[Görev tanımı 1]
Misak-ı Milli ile Lozan'ı ele alan metne göre Lozan ile kıyaslama hangi belge esas alınarak yapılmalıdır?
[Görev tanımı 2]
Misak-ı Milli ile Lozan'ı ele alan metni, son cümlesinden sonra devam ettirerek yazın.

[Çıkarılan metin]

Velhasıl kelam Sevr ile Lozan’ı ayrı kefelerde değerlendirmek bu makale açısından önem teşkil etmektedir.
Sevr’den sonra ortaya çıkan ve bir nevi Sevr’e cevap olan Misak-ı Milli bu kıyaslamanın temel taşını oluşturmaktadır. Kıyaslama Mondros mütarekesi ve Sevr ile değil ( Eğer kıyaslama gerekiyorsa ) Misak-ı Milli ile yapılmalıdır. Misak-ı Milli maddeleri kolayca bulunabilecek olmasına rağmen bir alt başlık olarak makalede bulunması hem kıyas için hem de kolaylık açısından daha uygundur.
Lozan ile karşılaştırılma yapılırken Misak-ı Milli’yi iyice irdelemek konunun hassasiyeti açısından önem teşkil etmektedir.
Misak-ı Milli :
Aşağıya imzalarını koyan Osmanlı Meb’usan Meclisi azaları , devlet ve milletin istikbalinin haklı ve devamlı bir sulhe kavuşabilmesi için kabul edilebileceği fedakarlığın en ileri haddini gösteren aşağıdaki esaslara tamamiyle uyulmasının sağlanmasıyla mümkün olduğunu ve bu esaslar dışında sağlam bir Osmanlı Saltanatı ve Cemiyetinin vücudunun mümkün bulunmadığını kabul ve tasdik etmişlerdir.

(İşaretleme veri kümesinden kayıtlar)
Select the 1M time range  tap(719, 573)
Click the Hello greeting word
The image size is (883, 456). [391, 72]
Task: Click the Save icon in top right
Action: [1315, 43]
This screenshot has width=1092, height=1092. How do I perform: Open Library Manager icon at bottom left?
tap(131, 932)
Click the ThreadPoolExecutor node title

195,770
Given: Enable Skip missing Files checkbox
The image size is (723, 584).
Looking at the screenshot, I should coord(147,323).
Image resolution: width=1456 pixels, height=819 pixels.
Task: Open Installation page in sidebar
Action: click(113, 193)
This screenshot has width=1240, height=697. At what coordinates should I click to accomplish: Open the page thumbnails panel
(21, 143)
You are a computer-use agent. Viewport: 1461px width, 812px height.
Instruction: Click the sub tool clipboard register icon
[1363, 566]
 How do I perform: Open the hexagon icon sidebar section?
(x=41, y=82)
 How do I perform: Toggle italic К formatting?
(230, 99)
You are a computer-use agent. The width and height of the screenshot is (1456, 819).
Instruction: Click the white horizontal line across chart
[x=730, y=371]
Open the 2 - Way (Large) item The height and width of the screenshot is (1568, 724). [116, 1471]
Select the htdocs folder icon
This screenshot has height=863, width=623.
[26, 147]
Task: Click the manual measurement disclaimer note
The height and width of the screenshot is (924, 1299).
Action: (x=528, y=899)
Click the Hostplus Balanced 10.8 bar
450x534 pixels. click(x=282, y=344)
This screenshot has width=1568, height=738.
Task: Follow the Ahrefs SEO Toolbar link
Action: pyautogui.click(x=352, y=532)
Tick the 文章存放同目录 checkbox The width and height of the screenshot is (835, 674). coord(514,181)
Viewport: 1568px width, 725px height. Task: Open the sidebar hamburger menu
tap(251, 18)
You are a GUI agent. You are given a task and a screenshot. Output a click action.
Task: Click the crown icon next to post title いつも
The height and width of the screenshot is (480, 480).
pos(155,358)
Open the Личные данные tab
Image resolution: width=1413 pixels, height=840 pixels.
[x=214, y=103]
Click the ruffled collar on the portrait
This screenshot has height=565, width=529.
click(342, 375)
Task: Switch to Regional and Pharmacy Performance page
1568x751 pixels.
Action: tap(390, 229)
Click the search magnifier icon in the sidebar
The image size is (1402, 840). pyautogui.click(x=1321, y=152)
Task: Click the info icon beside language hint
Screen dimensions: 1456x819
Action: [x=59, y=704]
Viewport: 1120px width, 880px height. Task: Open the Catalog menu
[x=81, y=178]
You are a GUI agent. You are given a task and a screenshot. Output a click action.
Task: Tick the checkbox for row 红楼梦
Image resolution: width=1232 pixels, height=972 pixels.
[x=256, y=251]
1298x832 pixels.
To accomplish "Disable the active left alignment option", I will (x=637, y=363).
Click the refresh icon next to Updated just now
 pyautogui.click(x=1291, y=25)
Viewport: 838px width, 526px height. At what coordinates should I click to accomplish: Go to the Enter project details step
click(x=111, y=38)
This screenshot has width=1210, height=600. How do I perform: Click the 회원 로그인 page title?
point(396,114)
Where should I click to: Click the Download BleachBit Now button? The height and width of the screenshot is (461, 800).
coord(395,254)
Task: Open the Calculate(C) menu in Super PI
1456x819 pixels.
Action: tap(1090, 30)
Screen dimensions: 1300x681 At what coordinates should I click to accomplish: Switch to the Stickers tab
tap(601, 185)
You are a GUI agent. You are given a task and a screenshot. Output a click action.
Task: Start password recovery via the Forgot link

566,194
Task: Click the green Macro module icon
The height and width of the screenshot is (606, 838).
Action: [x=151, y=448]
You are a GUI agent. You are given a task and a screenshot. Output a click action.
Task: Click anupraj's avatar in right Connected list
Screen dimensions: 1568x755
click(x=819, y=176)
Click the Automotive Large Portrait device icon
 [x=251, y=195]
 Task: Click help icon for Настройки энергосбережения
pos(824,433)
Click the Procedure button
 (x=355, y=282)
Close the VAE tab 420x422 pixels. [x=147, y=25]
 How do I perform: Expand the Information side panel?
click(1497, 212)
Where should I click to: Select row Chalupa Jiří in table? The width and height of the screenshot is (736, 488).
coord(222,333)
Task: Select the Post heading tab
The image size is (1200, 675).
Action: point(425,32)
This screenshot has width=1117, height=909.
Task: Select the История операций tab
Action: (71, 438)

[Nihai sonuç 1]
Misak-ı Milli esas alınarak.

[Nihai sonuç 2]
  • Osmanlı Devleti’nin sadece Arap çoğunluğunun oturdukları ve 30 Ekim 1918 tarihli mütarekenin imzası sırasında düşman ordularının işgali altında kalan kısımlarının mukadderatı , ahalinin serbestçe verecekleri rey’e uygun olarak tayin edilmek lazım geleceğinden , adı olan , birbirine karşılıklı saygı ve fedakarlık hisleriyle dolu bulunan an’ane ve içtimai hukukiyle yaşadıkları muhitin oturduğu kısımların hepsi , hakikaten ve hükmen , hiçbir sebeple ayrılık kabul etmez bir bütündür.
  • Ahalisi ilk serbest kaldıkları zamanda amme reyi ile anavatana katılmış olan “Elviye-i Selase” (Kars , Ardahan ve Batum) için icap ettiği takdirde tekrar serbestçe amme rey’ine müracaat edilmesini kabul ederiz.
  • Türkiye’yle yapılacak sulhe bırakılan Garbi (Batı) Trakya’nın hukuki vaziyetinin tespiti de , halkının tam bir hürriyetle verecekleri rey’e göre yapılmalıdır.
  • İslam Hilafeti’nin merkezi ve saltanatın payitahtı ve Osmanlı Hükümeti’nin merkezi olan “İstanbul Şehri” ile Marmara Denizi’nin emniyeti , her türlü ihlalden korunmuş olmalıdır. Bu esas mahfuz kalmak şartıyla, Akdeniz ve Karadeniz Boğazları’nın umum ticaret ve münakalata açılması hakkında bizimle diğer bütün alakadar devletlerin ittifakla verecekleri karar muteberdir
  • İtilaf devletleri’yle hasımlar ve bazı müşavirleri arasında da kararlaştırılan anlaşma esasları içinde ekalliyetlerin hukuku , civarda bulunan memleketlerdeki Müslüman ahalinin de aynı hukuktan istifadeleri emniyetiyle tarafımızdan teyid ve temin edilecektir.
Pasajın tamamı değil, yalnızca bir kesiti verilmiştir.